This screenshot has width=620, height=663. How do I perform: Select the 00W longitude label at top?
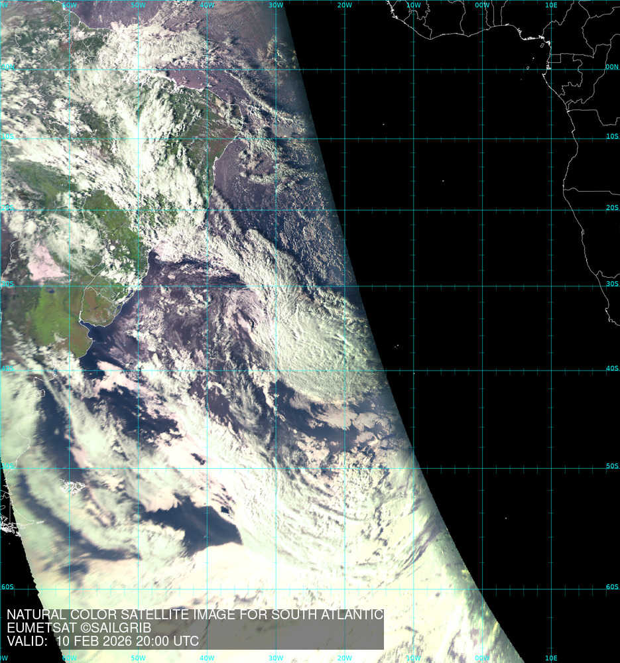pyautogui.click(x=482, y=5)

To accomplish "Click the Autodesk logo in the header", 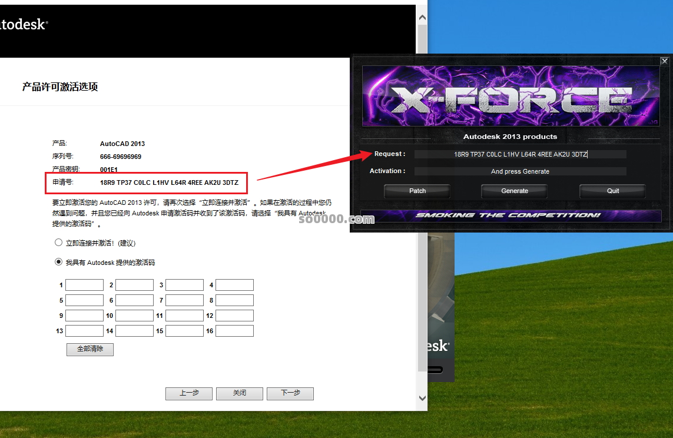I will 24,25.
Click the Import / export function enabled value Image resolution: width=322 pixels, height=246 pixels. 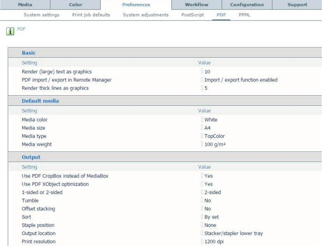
══════════════════════════════
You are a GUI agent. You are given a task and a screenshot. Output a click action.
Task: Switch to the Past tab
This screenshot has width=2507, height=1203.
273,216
══════════════════════════════
> _PROBLEM DETAILS_: Pull out every line of the listing above that contains the string "This". The match is case-sensitive.

> _TASK OUTPUT_:
This screenshot has width=620, height=663. How do I perform: Select the 00W longitude label at top?
This screenshot has width=2507, height=1203.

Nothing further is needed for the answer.